Recorded data
+---+

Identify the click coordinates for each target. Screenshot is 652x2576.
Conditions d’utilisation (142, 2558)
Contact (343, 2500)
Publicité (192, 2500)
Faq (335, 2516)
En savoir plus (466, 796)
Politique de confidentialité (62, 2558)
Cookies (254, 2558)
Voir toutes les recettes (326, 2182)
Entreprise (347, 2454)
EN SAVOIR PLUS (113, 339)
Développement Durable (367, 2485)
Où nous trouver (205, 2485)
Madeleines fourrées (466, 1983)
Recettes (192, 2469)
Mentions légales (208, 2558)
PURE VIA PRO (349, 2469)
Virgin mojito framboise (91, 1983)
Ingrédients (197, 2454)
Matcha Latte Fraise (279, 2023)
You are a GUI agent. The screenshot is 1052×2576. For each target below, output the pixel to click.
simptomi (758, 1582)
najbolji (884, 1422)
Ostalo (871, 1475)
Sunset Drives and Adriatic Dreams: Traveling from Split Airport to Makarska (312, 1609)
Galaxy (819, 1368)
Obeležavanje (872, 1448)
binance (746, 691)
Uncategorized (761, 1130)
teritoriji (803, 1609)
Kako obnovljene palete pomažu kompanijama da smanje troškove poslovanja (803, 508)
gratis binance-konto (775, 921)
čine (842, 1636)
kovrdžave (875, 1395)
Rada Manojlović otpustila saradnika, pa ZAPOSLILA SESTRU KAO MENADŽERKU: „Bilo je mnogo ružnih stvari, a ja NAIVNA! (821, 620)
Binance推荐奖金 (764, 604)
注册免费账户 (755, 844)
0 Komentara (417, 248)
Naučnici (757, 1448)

+---+

Task to carry out: Only the lines from the one with "Rada Manojlović otpustila" through the end of the data belong in the answer, each reproduced exactly.

Answer box:
Rada Manojlović otpustila saradnika, pa ZAPOSLILA SESTRU KAO MENADŽERKU: „Bilo je mnogo ružnih stvari, a ja NAIVNA! (821, 620)
Binance推荐奖金 (764, 604)
注册免费账户 (755, 844)
0 Komentara (417, 248)
Naučnici (757, 1448)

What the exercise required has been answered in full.